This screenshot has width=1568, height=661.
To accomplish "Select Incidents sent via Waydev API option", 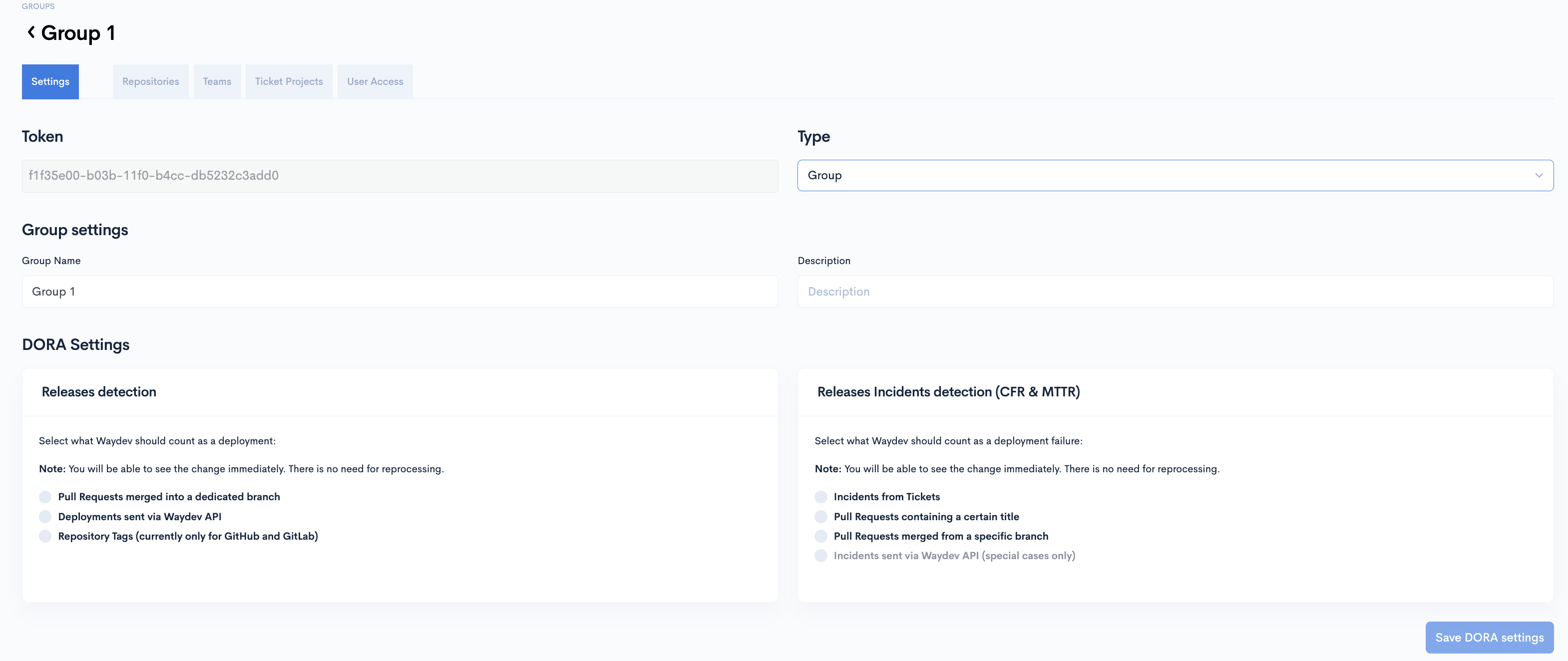I will pyautogui.click(x=820, y=556).
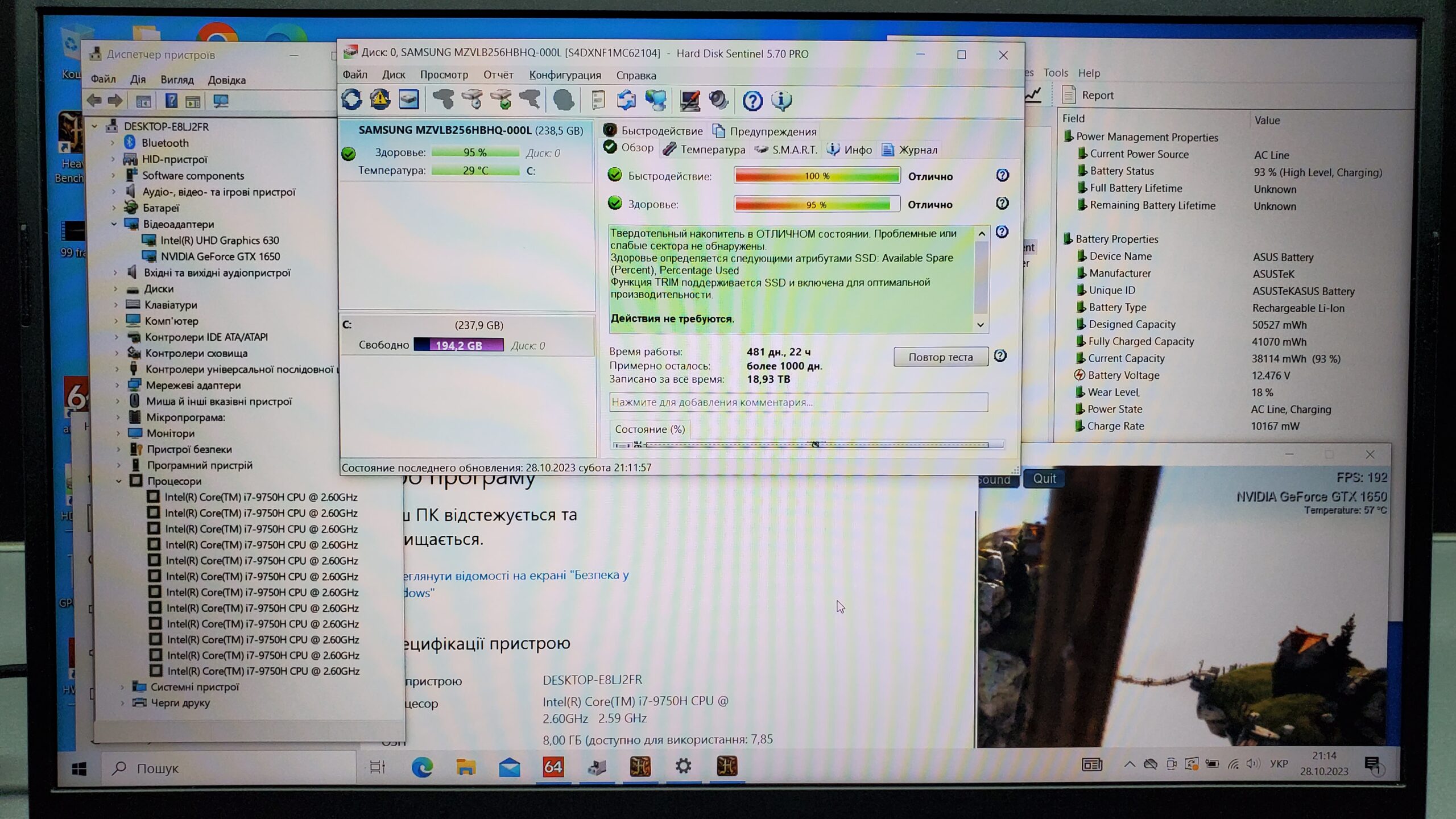Click the comment input field
The height and width of the screenshot is (819, 1456).
tap(798, 402)
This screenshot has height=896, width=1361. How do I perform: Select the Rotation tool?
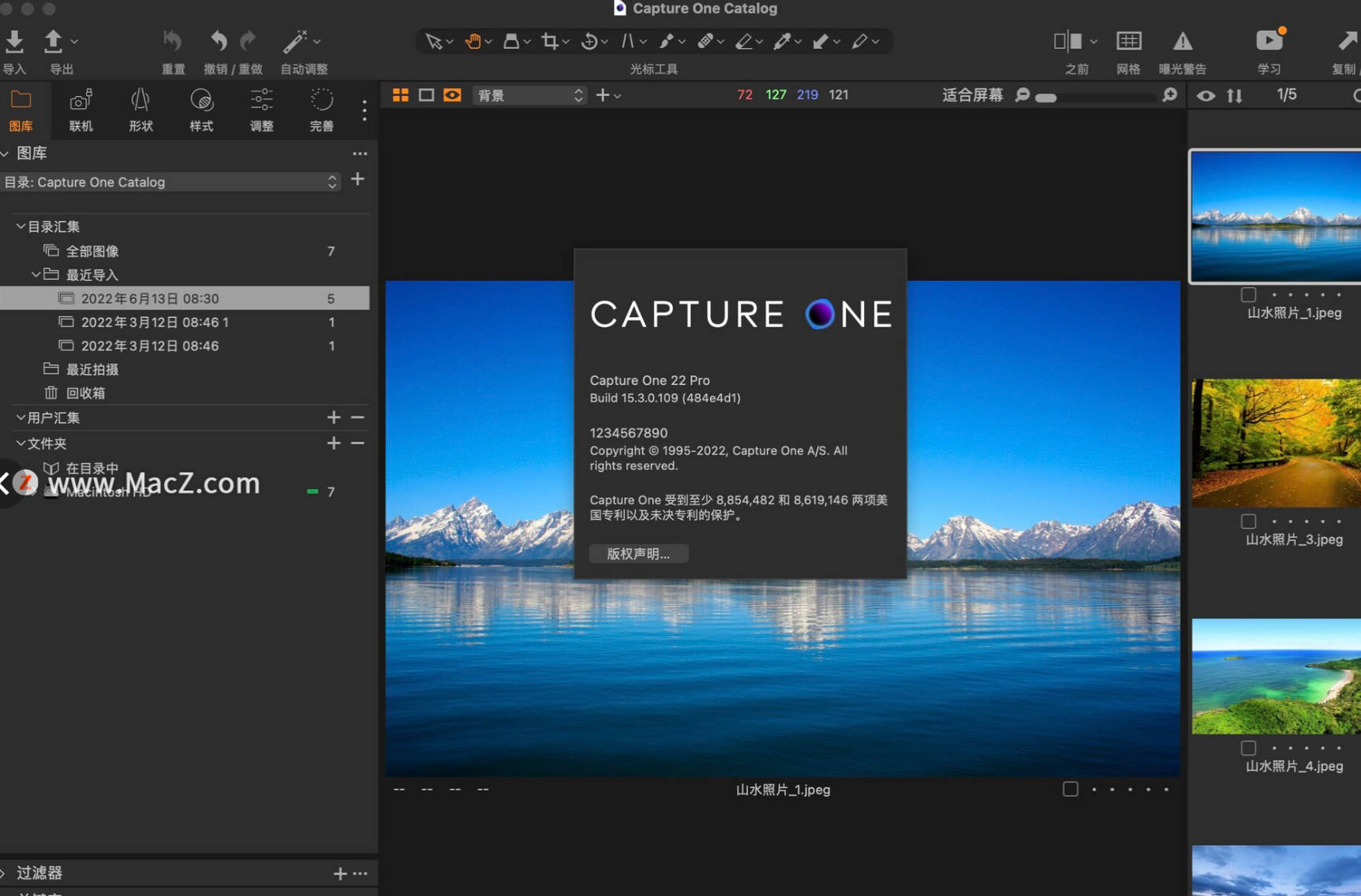[x=590, y=41]
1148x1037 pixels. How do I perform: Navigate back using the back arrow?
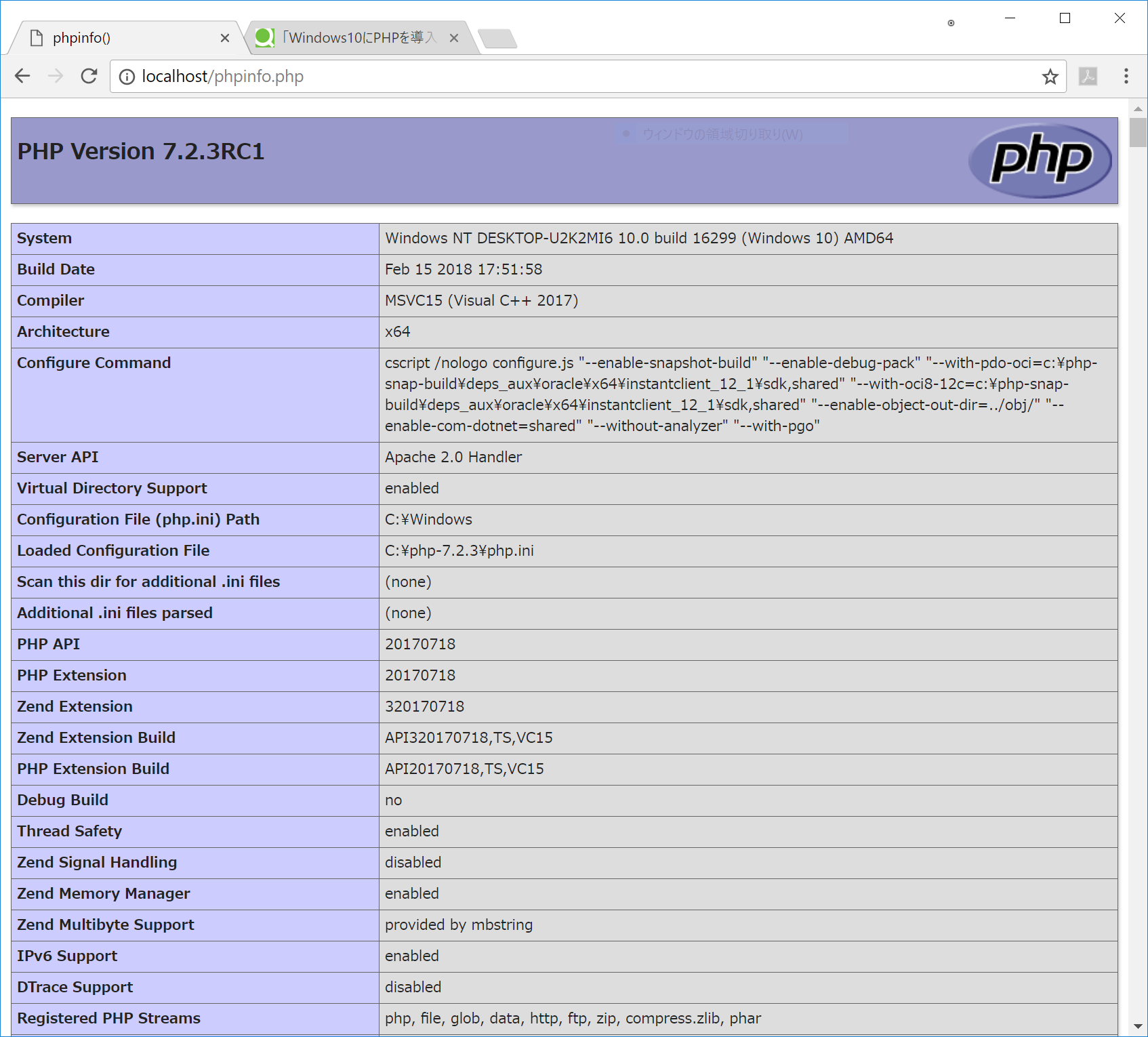[x=22, y=76]
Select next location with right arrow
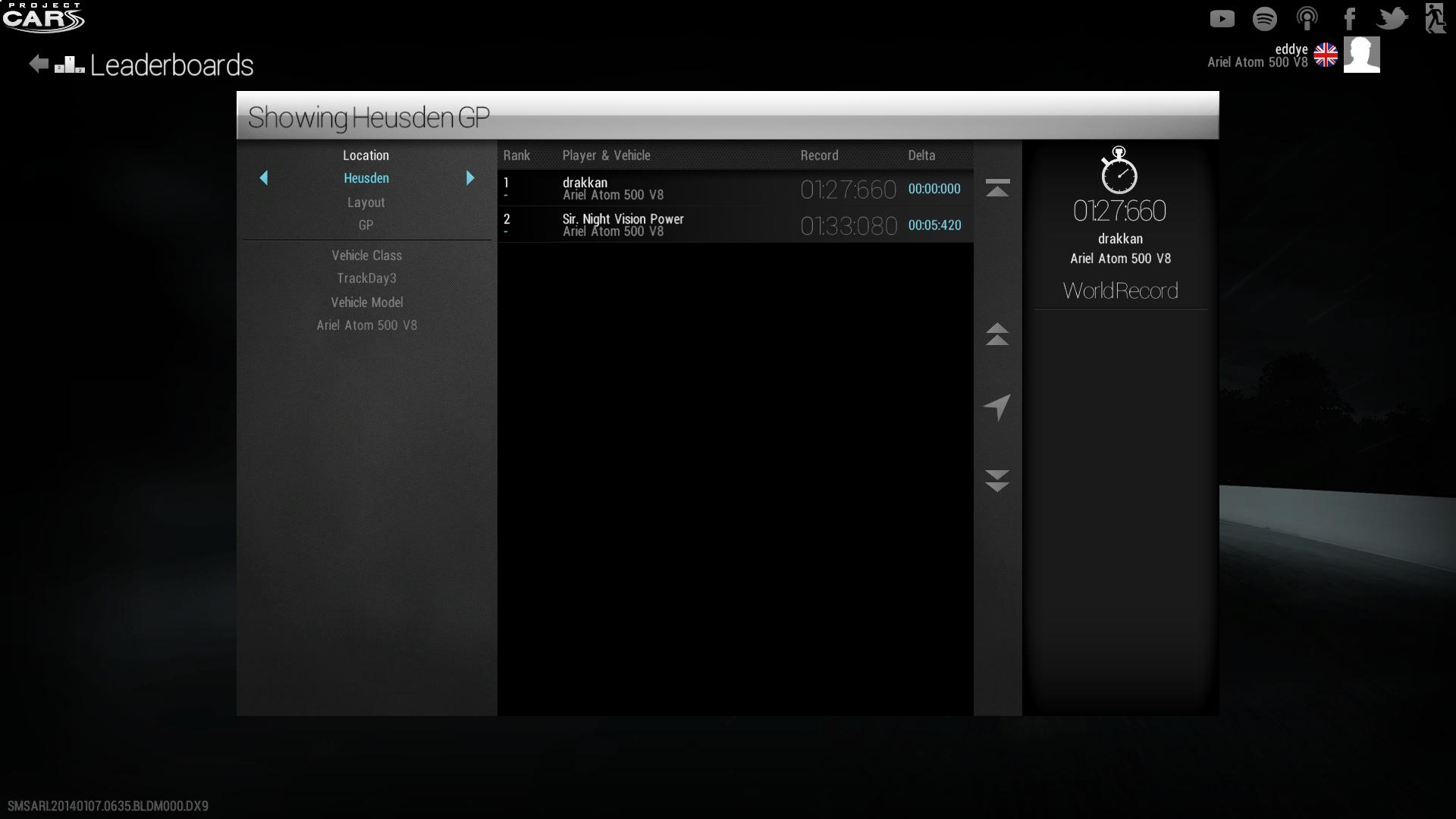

- ASSIGNMENT:
Please reproduce verbatim the lines from the line with "1148x1037 pixels. How" through the final line of the listing, inclusive of both ends. Omit all pictures.

- TASK OUTPUT:
1148x1037 pixels. How do I perform: Navigate back using the back arrow?
[x=22, y=76]
Select next location with right arrow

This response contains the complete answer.